I was getting ready to add the reg-imm and reg-mem converters, but they did not seem to improve the way I was expecting:

+regreg +shifts +fpconv +reg-imm:
20 / 40 / 12 / 4 : -13614 (~ +8400 VLVGs)

+regreg +shifts +fpconv + reg-mem:
20 / 40 / 12 / 1 : -3724 (~ +3000 VLVGs) !

+regreg +shifts +fpconv +reg-imm +reg-mem:
20 / 40 / 12 / 1 : -3827 (~ +3500 VLVGs) !

reg-imm was improving things just a little, but not enough to motivate the needed handling to support it... And it certainly seems that it is not helping register pressure to reassign reg-mem instructions. I don't know exactly yet why that is, but for some reason it seems to work better to instead do a VLVG after the scalar reg-mem instruction.

Adding compare conversions did not seem to save any register pressure either, on the contrary... It also gave more insertions, so maybe this means that a scalar value was inserted to only then be used in a comparison, which may not really help register pressure...

+regreg +shifts +fpconv +compares
20 / 40 / 12 / 1 : -8200 (~+10000 VLVGs)

LoadAddress conversions also did not seem to be good at all here.

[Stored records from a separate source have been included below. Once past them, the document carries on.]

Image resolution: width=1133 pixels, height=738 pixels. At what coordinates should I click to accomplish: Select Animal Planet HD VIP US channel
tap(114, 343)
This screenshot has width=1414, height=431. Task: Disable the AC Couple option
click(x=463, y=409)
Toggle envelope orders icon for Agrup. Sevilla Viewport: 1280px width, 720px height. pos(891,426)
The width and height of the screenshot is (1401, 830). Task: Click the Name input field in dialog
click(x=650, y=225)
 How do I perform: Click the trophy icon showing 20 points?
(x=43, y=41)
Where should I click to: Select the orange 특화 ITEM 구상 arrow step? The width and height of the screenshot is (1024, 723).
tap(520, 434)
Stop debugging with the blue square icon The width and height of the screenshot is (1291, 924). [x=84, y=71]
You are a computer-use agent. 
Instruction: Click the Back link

This meant that the best setting I have so far is "+regreg +shifts +fpconv", which saves ~13000 spill/reload instructions, which is about 1.8% (there was also (currently) some more register moves: +1000, or 0.1%, which I haven't looked into more.)

I tried this over-night:

master vs "+regreg +shifts +fpconv":

0.981: f538.imagick_r
0.995: f508.namd_r

1.033: i523.xalancbmk_r
1.016: i500.perlbench_r
1.015: i505.mcf_r
1.010: i520.omnetpp_r
1.009: f526.blender_r
1.009: i541.leela_r
1.007: f507.cactuBSSN_r

master vs "+regreg +shifts +fpconv +immloads":
Improvements 2017_dev_loopstats_with_immloads:
0.985: i541.leela_r
0.996: f538.imagick_r

Regressions 2017_dev_loopstats_with_immloads:
1.013: i520.omnetpp_r
1.012: i505.mcf_r
1.010: f526.blender_r
1.010: i500.perlbench_r
1.007: f519.lbm_r
1.006: i523.xalancbmk_r

These (and a few more variations inluding only "reduce VLGVs") showed nothing but mixed results :-/

For the functions that got a different spill count with "+regreg +shifts +fpconv, 20 / 40 / 12 / 1", I made a graph:

It shows that there are cases that are actually getting more GPR spilling (to the right), and also some VEC spilling (to the left)...

Ideas to try next:

calls handling:
 - Allow LDR in loop (don't reject closures with a def before loop and call in loop).
 - Allow multiple users (gives more LDRs).

Try to be more agressive in big regions: extractions, comparisons, ..?  If the liveness is long, it may not be so bad to do an extraction...

Try to limit the number of insertions somehow when they are not useful. There are quite a lot of VLGVs added, and I suspect some of those closures using insertion is not really helping register pressure - especially when the register is killed soon after the insertion.

Try to optimize settings for innermost loops. So far only values for whole functions have been used for finding best tuning.

Look more into worst-cases (see graph) for further improvements and tuning.